STATE COLLEGE, Pa. -- Down at halftime, Michigan State coach Tom Izzo threatened to really leave his listless team behind -- as in an extra night on the road in Happy Valley.
"I told them we were staying here New Year's," Izzo said. "Everything's closed down here. It would have been a good place to keep them."
Truth is, the Spartans were getting on their plane no matter the outcome, and it was only a matter of time before they got rolling against overmatched Penn State.
Gary Harris added 13 points and Travis Trice had 12 for the Spartans (12-1, 1-0) in the Big Ten opener for both teams. Dawson keyed a second-half charge to help the Spartans rally from a halftime deficit and win their fifth straight game.
"Our halftime wasn't a lot of fun," Izzo said. "What you always hope is that players respond."
Did they ever.
The Spartans were in total control in the second half, and hit 10 of 20 3-pointers overall to turn this one into a rout. They limited Penn State to 16 points on 5-of-20 shooting in the second half, a sure sign there's a still a huge gap between the programs.
"That's what their team has got to do now, it's got to grow," Izzo said.
Brandon Taylor had 18 points for the Nittany Lions (9-5, 0-1) and D.J. Newbill scored 17. Newbill had three 3s and 14 points in the first half to keep the upset bid alive. But a second-half shooting funk for the Nittany Lions cost them against the preseason conference favorite.
Penn State failed to have an assist in the second half and made only 2 of 9 3-point attempts.
"I think we let missing shots dictate our effort," coach Pat Chambers said. "It's unfortunate, because the team I envisioned played in the first half."
The Spartans needed Harris to drive the offense and squash Penn State's surprising seven-point halftime lead.
Harris, the preseason Big Ten player of the year, scored five quick points to open the second half and put the Spartans ahead. But he went to the bench with his third foul only 3 1/2 minutes into the half, leaving the Spartans without their second-leading scorer for a spell.

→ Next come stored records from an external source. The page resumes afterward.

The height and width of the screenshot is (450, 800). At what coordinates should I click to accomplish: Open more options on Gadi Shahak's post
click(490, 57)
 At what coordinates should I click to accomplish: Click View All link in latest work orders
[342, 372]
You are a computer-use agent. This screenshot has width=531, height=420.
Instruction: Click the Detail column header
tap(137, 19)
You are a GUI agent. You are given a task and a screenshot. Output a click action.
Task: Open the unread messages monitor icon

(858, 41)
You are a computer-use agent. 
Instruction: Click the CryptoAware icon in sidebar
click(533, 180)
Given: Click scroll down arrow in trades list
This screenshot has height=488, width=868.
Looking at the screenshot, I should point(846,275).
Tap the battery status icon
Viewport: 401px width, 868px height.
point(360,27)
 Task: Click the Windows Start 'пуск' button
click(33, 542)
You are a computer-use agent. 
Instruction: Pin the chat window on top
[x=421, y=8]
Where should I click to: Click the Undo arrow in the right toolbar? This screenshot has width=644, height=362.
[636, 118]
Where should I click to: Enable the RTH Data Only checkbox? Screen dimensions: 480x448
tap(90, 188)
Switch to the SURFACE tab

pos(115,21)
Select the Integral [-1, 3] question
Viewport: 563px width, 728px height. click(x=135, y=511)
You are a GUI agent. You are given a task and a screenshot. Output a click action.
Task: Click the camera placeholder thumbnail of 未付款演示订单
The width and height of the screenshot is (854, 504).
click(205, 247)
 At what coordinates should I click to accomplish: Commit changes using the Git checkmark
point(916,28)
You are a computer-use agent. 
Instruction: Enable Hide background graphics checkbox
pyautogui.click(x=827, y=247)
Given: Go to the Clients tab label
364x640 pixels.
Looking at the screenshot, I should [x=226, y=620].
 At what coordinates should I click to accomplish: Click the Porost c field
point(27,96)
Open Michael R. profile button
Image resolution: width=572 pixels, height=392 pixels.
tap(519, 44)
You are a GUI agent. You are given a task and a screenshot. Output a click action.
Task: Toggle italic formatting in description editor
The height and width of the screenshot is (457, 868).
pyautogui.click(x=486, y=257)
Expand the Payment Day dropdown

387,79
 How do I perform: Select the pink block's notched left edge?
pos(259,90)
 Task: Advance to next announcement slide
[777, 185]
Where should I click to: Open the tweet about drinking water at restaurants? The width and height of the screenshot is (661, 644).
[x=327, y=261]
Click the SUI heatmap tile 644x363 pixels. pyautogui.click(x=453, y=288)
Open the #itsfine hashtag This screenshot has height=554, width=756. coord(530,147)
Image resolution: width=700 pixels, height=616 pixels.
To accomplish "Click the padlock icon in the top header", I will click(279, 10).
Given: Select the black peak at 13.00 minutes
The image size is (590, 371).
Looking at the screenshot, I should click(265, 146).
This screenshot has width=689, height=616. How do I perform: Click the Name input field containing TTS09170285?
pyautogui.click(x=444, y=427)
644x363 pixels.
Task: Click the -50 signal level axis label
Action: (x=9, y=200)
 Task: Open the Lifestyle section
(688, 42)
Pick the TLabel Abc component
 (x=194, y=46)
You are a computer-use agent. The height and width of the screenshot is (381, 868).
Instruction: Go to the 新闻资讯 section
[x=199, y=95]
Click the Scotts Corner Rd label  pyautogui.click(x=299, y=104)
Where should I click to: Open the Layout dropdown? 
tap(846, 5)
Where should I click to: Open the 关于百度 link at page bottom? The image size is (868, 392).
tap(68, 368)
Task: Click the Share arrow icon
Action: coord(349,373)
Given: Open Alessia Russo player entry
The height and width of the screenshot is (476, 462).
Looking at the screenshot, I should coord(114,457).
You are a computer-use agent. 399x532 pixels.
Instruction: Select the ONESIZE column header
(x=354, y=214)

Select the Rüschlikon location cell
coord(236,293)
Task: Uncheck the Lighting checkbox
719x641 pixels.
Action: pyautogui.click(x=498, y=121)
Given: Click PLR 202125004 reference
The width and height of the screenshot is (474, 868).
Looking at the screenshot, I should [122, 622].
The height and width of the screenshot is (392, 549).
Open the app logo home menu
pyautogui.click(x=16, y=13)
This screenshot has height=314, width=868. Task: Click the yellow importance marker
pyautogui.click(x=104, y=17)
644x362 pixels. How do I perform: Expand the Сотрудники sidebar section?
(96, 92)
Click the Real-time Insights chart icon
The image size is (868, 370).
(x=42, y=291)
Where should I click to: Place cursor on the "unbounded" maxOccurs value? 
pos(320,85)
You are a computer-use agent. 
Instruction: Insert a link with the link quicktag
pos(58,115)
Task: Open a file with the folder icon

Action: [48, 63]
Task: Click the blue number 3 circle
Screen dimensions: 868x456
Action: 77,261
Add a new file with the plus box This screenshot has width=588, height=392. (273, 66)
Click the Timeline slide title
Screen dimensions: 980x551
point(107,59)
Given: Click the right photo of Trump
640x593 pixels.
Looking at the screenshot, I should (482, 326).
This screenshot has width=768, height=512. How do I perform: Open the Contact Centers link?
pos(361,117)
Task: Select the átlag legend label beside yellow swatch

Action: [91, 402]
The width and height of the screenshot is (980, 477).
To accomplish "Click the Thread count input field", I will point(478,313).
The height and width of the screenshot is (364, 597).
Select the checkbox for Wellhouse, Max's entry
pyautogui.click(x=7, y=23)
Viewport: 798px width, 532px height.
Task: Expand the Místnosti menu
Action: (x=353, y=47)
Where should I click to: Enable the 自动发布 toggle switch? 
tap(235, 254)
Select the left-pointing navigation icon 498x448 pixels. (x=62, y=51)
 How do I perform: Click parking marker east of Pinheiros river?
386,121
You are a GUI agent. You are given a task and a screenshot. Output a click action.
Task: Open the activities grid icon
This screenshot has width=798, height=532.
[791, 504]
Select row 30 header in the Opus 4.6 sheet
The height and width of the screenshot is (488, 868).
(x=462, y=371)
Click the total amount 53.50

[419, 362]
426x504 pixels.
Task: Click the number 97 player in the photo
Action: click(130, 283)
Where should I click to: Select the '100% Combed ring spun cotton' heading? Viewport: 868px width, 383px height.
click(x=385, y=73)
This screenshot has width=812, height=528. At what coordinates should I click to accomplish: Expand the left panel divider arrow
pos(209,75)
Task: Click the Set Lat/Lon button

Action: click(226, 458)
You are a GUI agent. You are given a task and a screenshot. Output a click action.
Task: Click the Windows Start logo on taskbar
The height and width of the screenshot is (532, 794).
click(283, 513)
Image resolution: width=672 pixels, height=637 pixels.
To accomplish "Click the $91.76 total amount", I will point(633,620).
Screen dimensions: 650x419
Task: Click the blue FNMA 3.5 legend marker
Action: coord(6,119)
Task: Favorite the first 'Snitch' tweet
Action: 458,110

It didn't matter who was in the game for the Spartans, the Nittany Lions kept making 3s as if they were layups. Tim Frazier tied it at 52-all on Penn State's eighth 3 (on 14 attempts) -- a stout number after the team missed nine of 11 attempts in the last game against Mount St. Mary's.
Appling, though, sparked Michigan State's long-range game with consecutive 3s for a seven-point lead. Dawson got the job done inside, scoring eight straight points on three layups and two free throws, for a 68-55 lead, all but ending Penn State's upset hopes.
The Nittany Lions went cold from outside, and Michigan State used 3s and second-chance points off a whopping rebounding edge (45-26).
"We all rallied together as a team," Dawson said.
Izzo tied Indiana's Branch McCracken for fifth place on the Big Ten career wins list with 210.
Penn State had its best non-conference record in five seasons and played for 20 minutes like a team capable of kicking off conference play with a shocker.
"We know we're a good team," Newbill said. "We've got to become a great team."
The Nittany Lions sure were great in the first half, making their 36-percent 3-point shooting number worthless, hitting one after another to race to a 12-point lead.
Newbill made a 3, then followed with a four-point play on the next possession for a 17-9 lead. Taylor hit consecutive 3s for a 25-14 lead that had a small, yet wildly enthusiastic, crowd on their feet.
Michigan State appeared to establish its dominance with a 12-0 run to take the lead until Penn State got hot again from 3-point range. Donovan Jack hit PSU's sixth 3 of the half for a 32-29 lead and Newbill's third 3 of the half helped the Nittany Lions take a 47-40 lead.
The Nittany Lions connected on seven of 12 3-pointers in the half.
"They jumped on us," Trice said. "They had a game plan how they wanted to defend us and they executed."
Both programs had bigger concerns than the Big Ten opener: No. 4 Michigan State was in Pasadena, Calif., prepping for No. 5 Stanford in the Rose Bowl and the Nittany Lions are in limbo as Bill O'Brien decides if he wants to stay loyal to his team or bolt for the NFL.